-- Opening Marker --

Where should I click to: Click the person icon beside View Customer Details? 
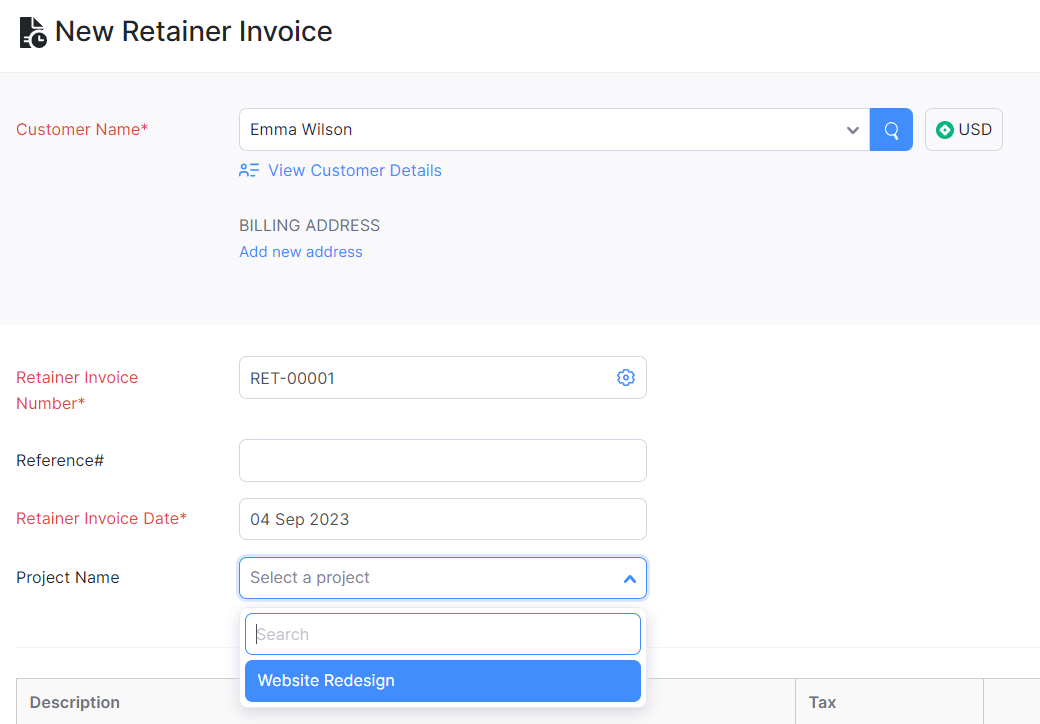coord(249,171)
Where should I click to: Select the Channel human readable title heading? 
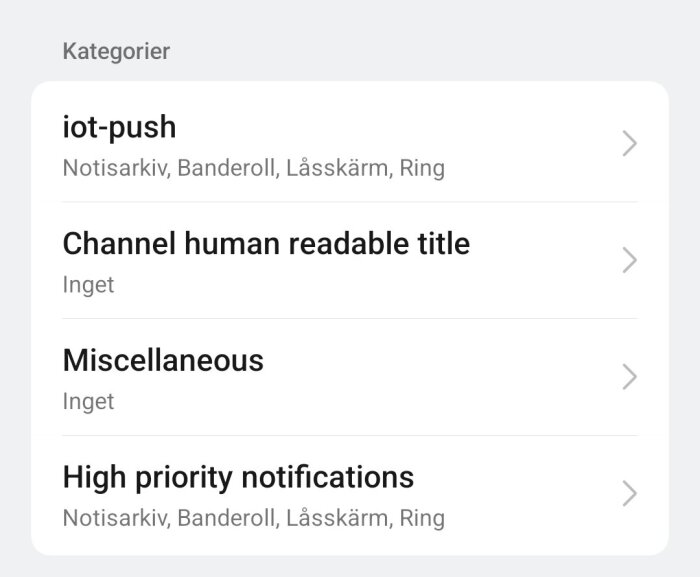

-- Closing Marker --
-- Opening Marker --

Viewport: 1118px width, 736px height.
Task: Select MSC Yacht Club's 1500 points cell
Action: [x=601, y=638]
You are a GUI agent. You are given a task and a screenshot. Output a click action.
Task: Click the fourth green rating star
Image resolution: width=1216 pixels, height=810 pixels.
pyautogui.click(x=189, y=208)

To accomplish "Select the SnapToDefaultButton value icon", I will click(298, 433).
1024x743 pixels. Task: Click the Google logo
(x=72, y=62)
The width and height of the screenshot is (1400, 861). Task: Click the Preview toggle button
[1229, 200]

-- Closing Marker --

* TASK GOAL *
In the data above, take the line with "Where should I click to: Click", the line with "Where should I click to: Select", and every line between, and set them down exactly without pictures.

* YOUR SOLUTION *
Where should I click to: Click the person icon beside View Customer Details? 
coord(249,171)
Where should I click to: Select the Channel human readable title heading? 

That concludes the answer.